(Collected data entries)
=== Section Start ===

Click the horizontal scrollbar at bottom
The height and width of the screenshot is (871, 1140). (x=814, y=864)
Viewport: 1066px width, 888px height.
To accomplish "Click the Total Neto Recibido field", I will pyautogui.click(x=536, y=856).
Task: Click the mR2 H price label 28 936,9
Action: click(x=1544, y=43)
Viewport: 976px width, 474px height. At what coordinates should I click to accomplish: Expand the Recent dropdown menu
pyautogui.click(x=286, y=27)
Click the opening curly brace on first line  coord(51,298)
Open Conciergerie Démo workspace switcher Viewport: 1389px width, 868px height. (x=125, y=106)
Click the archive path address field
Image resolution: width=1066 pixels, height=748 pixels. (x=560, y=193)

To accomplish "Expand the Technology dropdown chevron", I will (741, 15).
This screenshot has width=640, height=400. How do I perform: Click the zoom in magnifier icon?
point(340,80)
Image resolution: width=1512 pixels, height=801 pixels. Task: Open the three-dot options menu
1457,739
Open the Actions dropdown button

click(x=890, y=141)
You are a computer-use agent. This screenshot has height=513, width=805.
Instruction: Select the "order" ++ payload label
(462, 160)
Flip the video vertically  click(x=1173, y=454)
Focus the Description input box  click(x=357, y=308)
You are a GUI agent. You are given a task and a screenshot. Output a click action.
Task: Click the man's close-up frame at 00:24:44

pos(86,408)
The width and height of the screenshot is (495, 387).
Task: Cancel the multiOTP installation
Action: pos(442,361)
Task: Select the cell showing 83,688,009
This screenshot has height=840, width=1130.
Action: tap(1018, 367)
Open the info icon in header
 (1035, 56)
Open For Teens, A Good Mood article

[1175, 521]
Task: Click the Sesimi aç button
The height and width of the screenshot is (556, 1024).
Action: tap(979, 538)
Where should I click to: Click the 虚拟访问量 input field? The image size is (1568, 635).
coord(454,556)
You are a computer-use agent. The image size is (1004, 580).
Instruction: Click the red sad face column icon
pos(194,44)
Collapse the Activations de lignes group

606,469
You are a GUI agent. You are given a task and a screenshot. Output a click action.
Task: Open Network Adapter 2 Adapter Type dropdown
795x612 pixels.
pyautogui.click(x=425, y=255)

=== Section End ===

Your assignment:
Lines with the word "computer": copy each one from the data above.

Answer to the exercise:
You are a computer-use agent. This screenshot has height=513, width=805.
You are a computer-use agent. The image size is (1004, 580).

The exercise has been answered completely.